Summer Semester 2024

Lecture

Narrative Theory
Online recordings, with additional Zoom meetings (voluntary)

This lecture will provide a systematic introduction to narrative, the emphasis being on fictional narrative in prose, i.e. on novels and short stories. It will discuss such topics as plot, setting, free indirect thought (Erlebte Rede), flashback, point of view, unreliable narrator, etc. While it is my aim to give a systematic description of the various components of narrative, I will attempt not to indulge in terminological nitpicking. Instead, I will try to show that the terms offered by narrative theory can be used in the analysis and interpretation of texts; in other words, I will point out the meanings or effects created by particular narrative choices. The lecture will be based on David Lodge’s comic novel, The British Museum is Falling Down, and a selection of shorter narratives. Master students may take the lecture in connection with the seminar “Unreliable Narration”, but of course this is not a must. Students who wish to prepare for the lecture may read Franz Stanzel, Typische Formen des Romans, 10th ed. (Göttingen: Vandenhoeck und Ruprecht, 1981) or chs. 1 and 6 in Wayne Booth, The Rhetoric of Fiction, 2nd ed. (Chicago: Chicago UP, 1983); for more advanced students, I recommend Gérard Genette, Die Erzählung, 2nd ed. (Stuttgart: UTB, 1998). The lecture will be recorded and provided online, with some voluntary Zoom meetings for questions.

Required text: David Lodge. The British Museum is Falling Down. Penguin, 2011, ISBN: 9780099554226. Other texts can be downloaded from Moodle.

Assessment: oral or written exam (you can choose).


BA-Seminar

The Play within the Play: Shakespeare, Sheridan, Stoppard

In this course, we will analyse three plays: William Shakespeare’s A Midsummer Night’s Dream (c. 1595), Richard B. Sheridan’s The Critic (1779), and Tom Stoppard’s The Real Thing (1982). All of these feature a play within the play. This means that in the framework of the play that we see, the characters rehearse, discuss, perform or see another play. The dramatists use this constellation to satirise the vanity of actors, to parody poetic conventions and to explore the nature of fiction, illusion and the imagination, “the stuff as dreams are made on”, as Shakespeare wrote in another play.

Required texts: William Shakespeare. A Midsummer Night’s Dream. Edited by R. A. Foakes, Cambridge UP, 2003, ISBN: 9780521532471; Tom Stoppard. The Real Thing. Faber & Faber, 2014, ISBN: 9780571270125. Other texts will be provided in Moodle.

Assessment: short paper based on a seminar session (Übung, 3 CP); long paper based on independent research (seminar, 4 CP).


MA/M.Ed.-Seminars

Unreliable Narration

In this course, we will analyse a topic that has been much debated in recent years: the unreliable narrator, variously defined as a narrator who does not speak or act in accordance with the norms of the work (Wayne Booth) or as a strategy of reading self-contradictory texts (Ansgar Nünning).
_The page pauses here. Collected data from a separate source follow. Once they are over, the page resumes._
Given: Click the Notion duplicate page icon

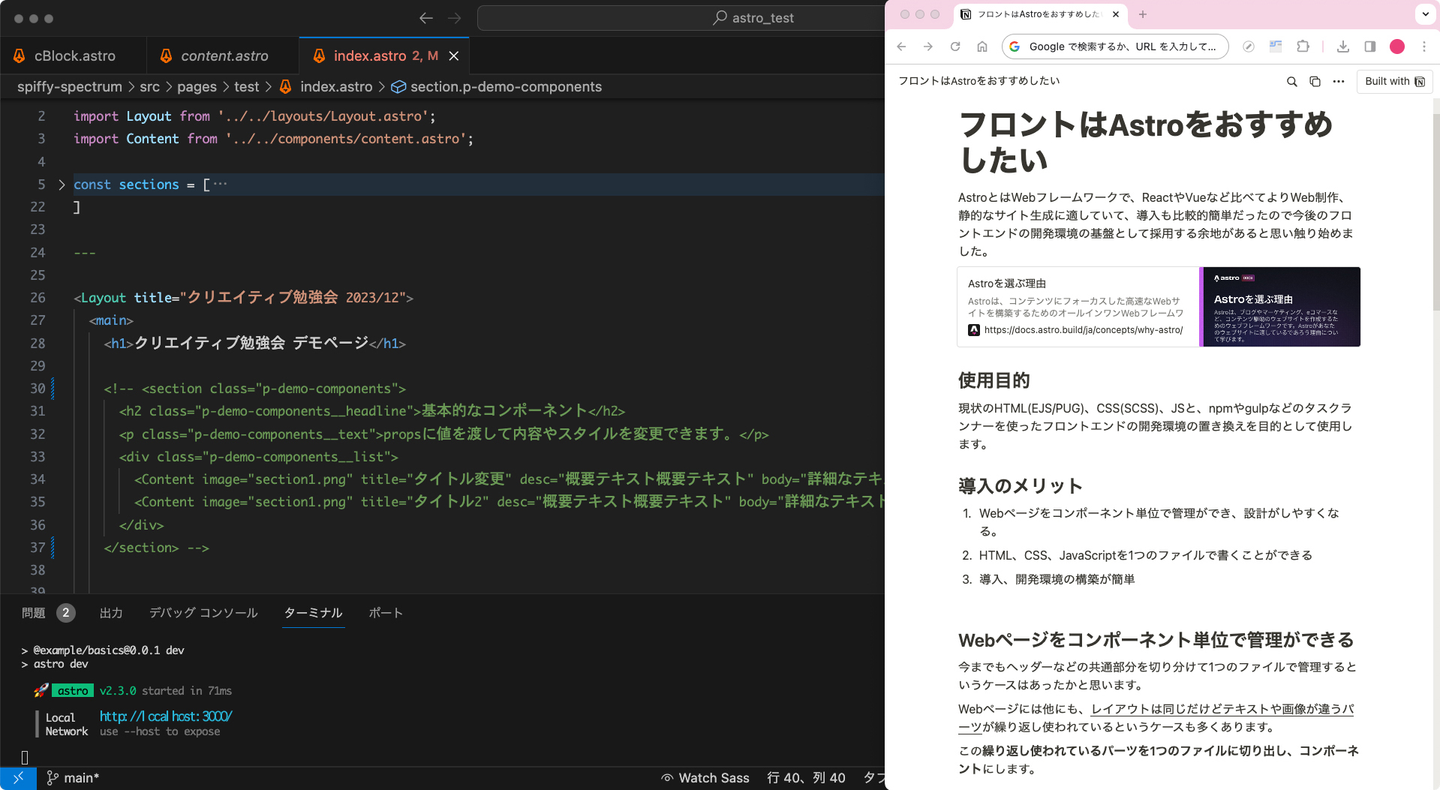Looking at the screenshot, I should point(1315,81).
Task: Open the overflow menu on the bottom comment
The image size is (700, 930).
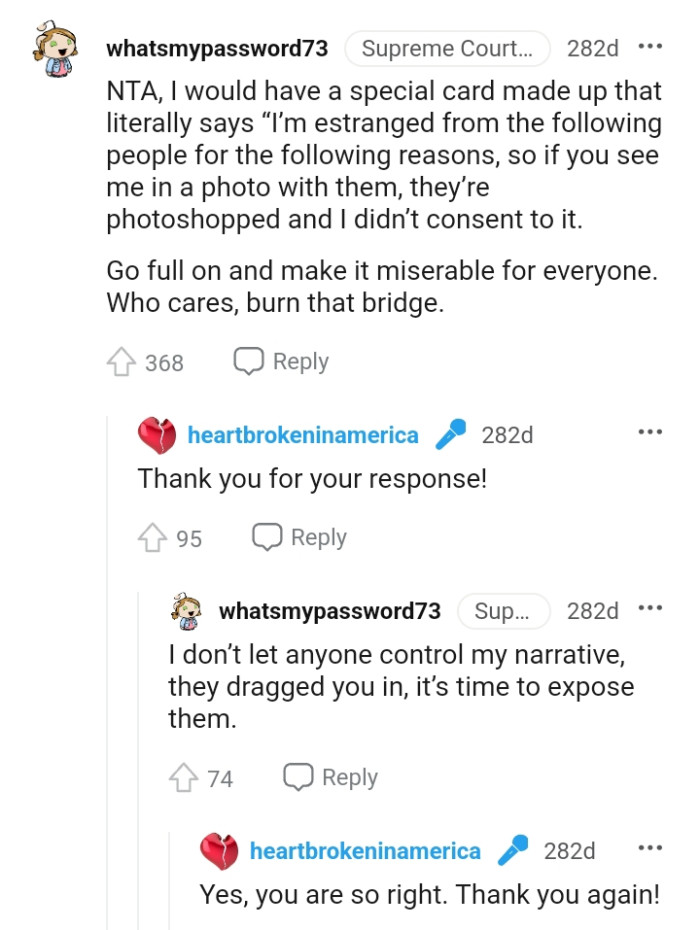Action: (651, 846)
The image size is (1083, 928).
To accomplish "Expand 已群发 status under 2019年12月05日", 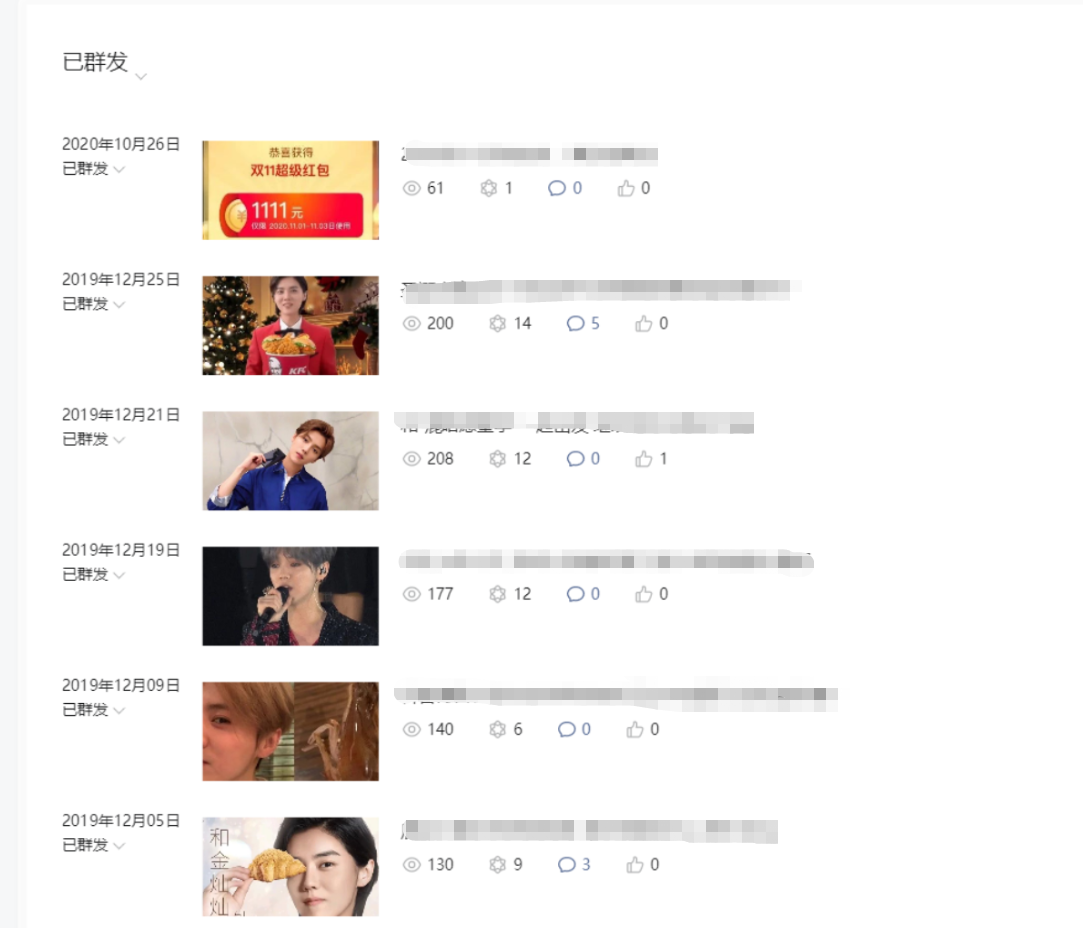I will coord(119,846).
We will look at the theoretical debates and analyse a range of examples from English and American Literature, including short stories by E. A. Poe, Charlotte Perkins Gilman and E. M. Forster as well as Henry James’ The Turn of the Screw and Kazuo Ishiguro’s The Remains of the Day.
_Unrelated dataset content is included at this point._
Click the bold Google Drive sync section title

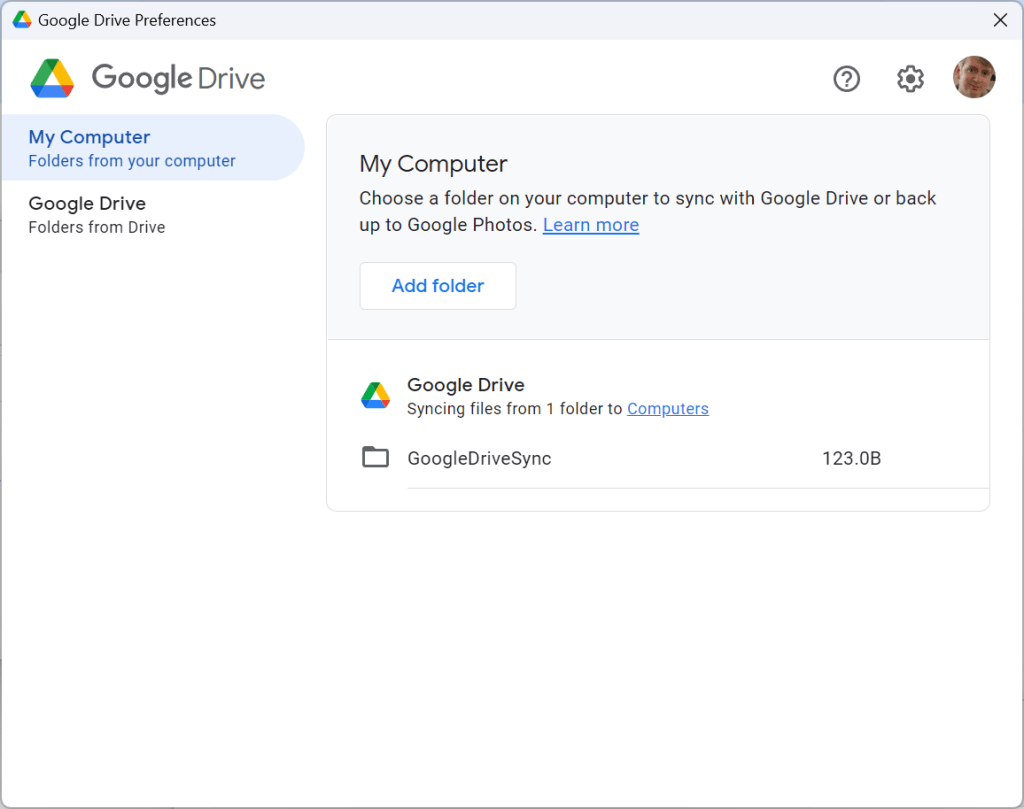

Required texts: Kazuo Ishiguro. The Remains of the Day. Faber & Faber, 1999, ISBN: 9780571200733; Henry James. The Turn of the Screw and Other Stories. Edited by T. J. Lustig, Oxford UP, 2008, ISBN: 9780199536177.

Assessment: written assignments throughout the semester (Übung, 3 CP); written assignments throughout the semester plus short paper (seminar, 5 CP).


Robert Louis Stevenson: Essays and Fiction

This course is connected to an international conference entitled “Intertextual Stevenson”, which the teacher and his colleague Lena Linne are organizing. It will take place at the Beckmanns Hof just south of the Bochum campus from 27 to 29 June 2024. Students are expected to attend at least one of the panels at this event (a panel is a themed section comprising two or three talks). In the course, we will read and analyse a representative selection from Stevenson’s fiction and his essays, with a focus on texts that are discussed at the conference. The precise choice of texts will be made after the deadline for this course description, but the classic Dr Jekyll and Mr Hyde will definitely be included.

Required texts: will be communicated at a later point.

Assessment: written assignment connected with one of the talks at the conference (Übung, 3 CP); written assignment connected with one of the talks at the conference plus short paper (seminar, 5 CP).



Research Seminar

Presentation of Projects

This is a seminar for graduates and advanced students who are working on PhD, Master or BA theses. Participants will take turns presenting their work in progress. Students who wish to take part should contact the teacher.

Assessment: will be arranged individually.